_Exercise instructions:_
[1] In two sentences, summarize the blog post about a mother's 81st birthday.
[2] Pick up the blog post about a mother's 81st birthday where it stops, and keep writing it.

_Passage to read:_

Sunday, January 12, 2020

81 years.


 This weekend my mom turned 81. Unfortunately because of the weather yesterday and today I was not able to see her. It actually won't matter to her but it mattered to me, I felt a touch lonely not seeing her. It feels almost startling to say my mother is 81, that's a lot of years, that's a lot of time gone by. It's also very difficult to convince people that she had me at 51... but you guys believe me right... right?

 It's sad that I don't really feel this is a great marker or age for her to have reached, more like a cruel mocking in life. There is nothing wrong with 81, all I have to do is look at her older sister of 82. A real active person and still sharp as a tack with her thinking, 80 is the new 65 really applies in her case. They were very similar only mom was more independent from people and my aunt was more social. My aunt and uncle came home for Christmas because they have grandchildren. Just before the new year, they DROVE back down to spend the winter in the states, as they have since retirement.  Mom on the other hand will have to be fed like a baby today and tomorrow and the next day and...

_Extracted entries:_
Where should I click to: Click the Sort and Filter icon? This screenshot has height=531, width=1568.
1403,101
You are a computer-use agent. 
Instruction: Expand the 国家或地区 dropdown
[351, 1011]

* * *

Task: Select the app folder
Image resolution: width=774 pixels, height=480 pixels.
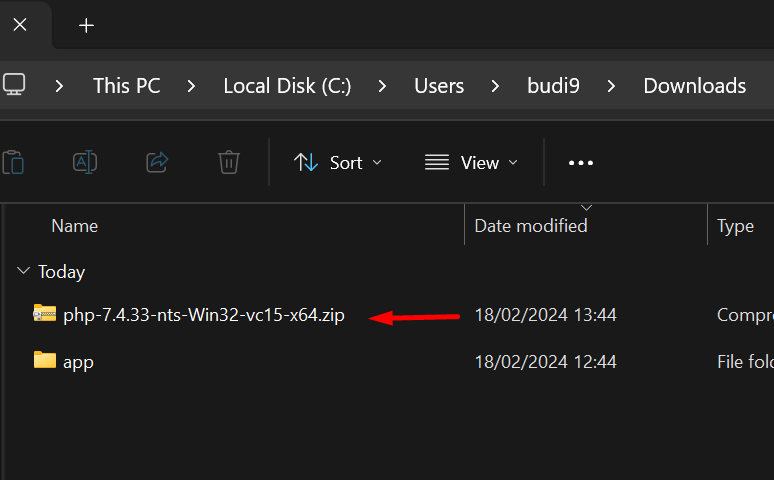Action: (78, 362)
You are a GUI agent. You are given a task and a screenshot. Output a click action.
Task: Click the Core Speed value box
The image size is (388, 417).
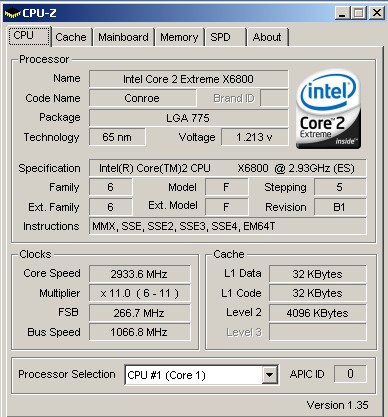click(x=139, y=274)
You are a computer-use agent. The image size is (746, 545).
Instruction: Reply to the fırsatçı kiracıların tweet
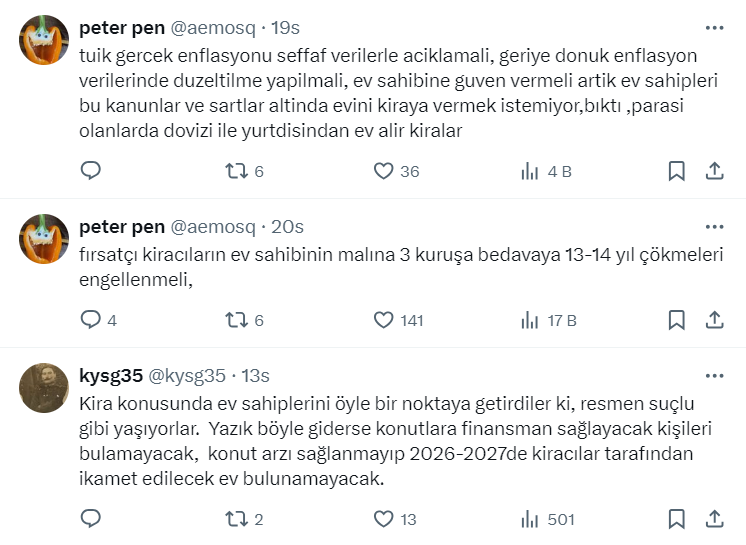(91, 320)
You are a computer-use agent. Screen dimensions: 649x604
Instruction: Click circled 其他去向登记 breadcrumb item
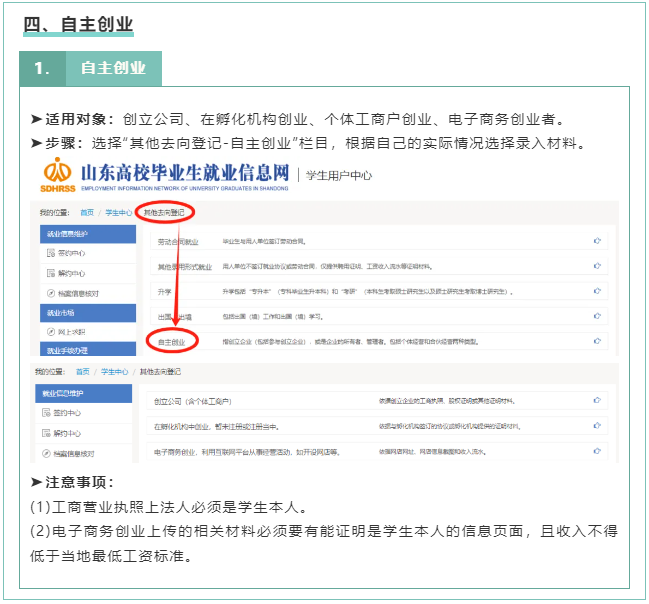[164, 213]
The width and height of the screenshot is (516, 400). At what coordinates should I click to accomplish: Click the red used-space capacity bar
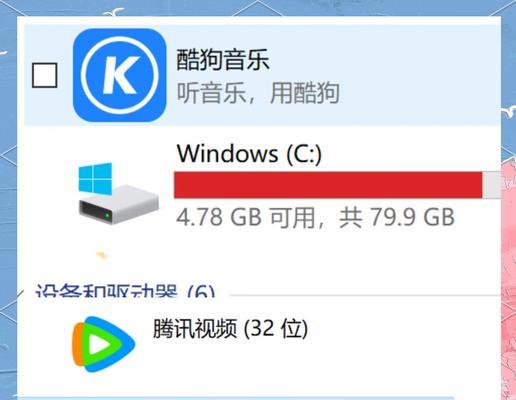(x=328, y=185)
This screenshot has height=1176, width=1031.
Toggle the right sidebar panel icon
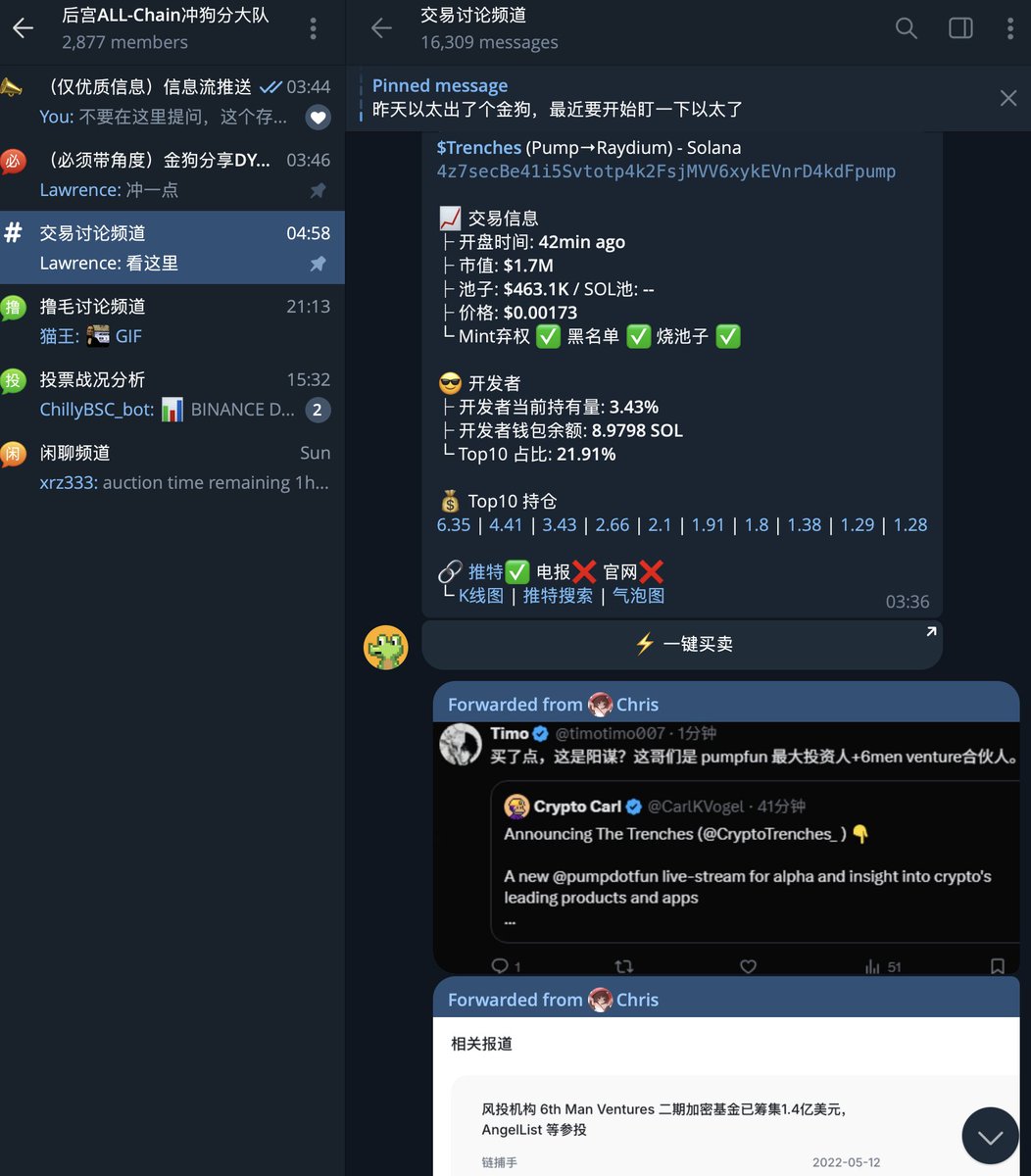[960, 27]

==

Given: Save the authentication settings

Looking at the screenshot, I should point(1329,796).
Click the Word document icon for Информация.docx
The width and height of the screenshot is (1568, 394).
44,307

_Activity answers:_
[1] The writer's mother turned 81 this weekend, but bad weather kept the writer from seeing her, and the writer felt a little lonely even though it wouldn't matter to her. Her 82-year-old sister is still active and sharp and has driven back down to the states for the winter as usual, while the mother will have to be fed like a baby day after day.

[2]
 The number 81 seems like a number I should be talking about regarding a grandparent and not a parent. I will give her a card, she will forget what it is as soon as I finish the sentence, "it's your birthday card". Eighty one also signals me that I'm not a teenager, twenty something or thirty year old, it's almost comical that I'm the one thinking about getting old on my mother's birthday. Sigh, sighhhh! From a little girl on the farm to all your life adventures and back almost to a little girl again, happy birthday mom, I will see you soon.

40 comments:

Old Lurker said...

Happy birthday, Steven's mom. You have a good son.

Debra She Who Seeks said...

Happy Birthday to your Mom. May she find a bit of delight in each day.

RJ said...

I envy the relationship you have with your mom. I was never close to my mon. You are a good man.

Jimmy said...

Happy Birthday to your mom.

anne marie in philly said...

ya gotta wonder...why your mom is ill and her sister is not. genetic markers? stay safe up there. visit your mom when you can.

JanF said...

Happy Birthday to your Mum.
I am 75 in a few days but can't believe it. My mother had me when she was 24, my first brother when she was 27 and then Mum and Dad surprised us with another brother when she was 44!

Sixpence Notthewiser said...

Happy Bday to your mother!
And of course we believe she had you at 51!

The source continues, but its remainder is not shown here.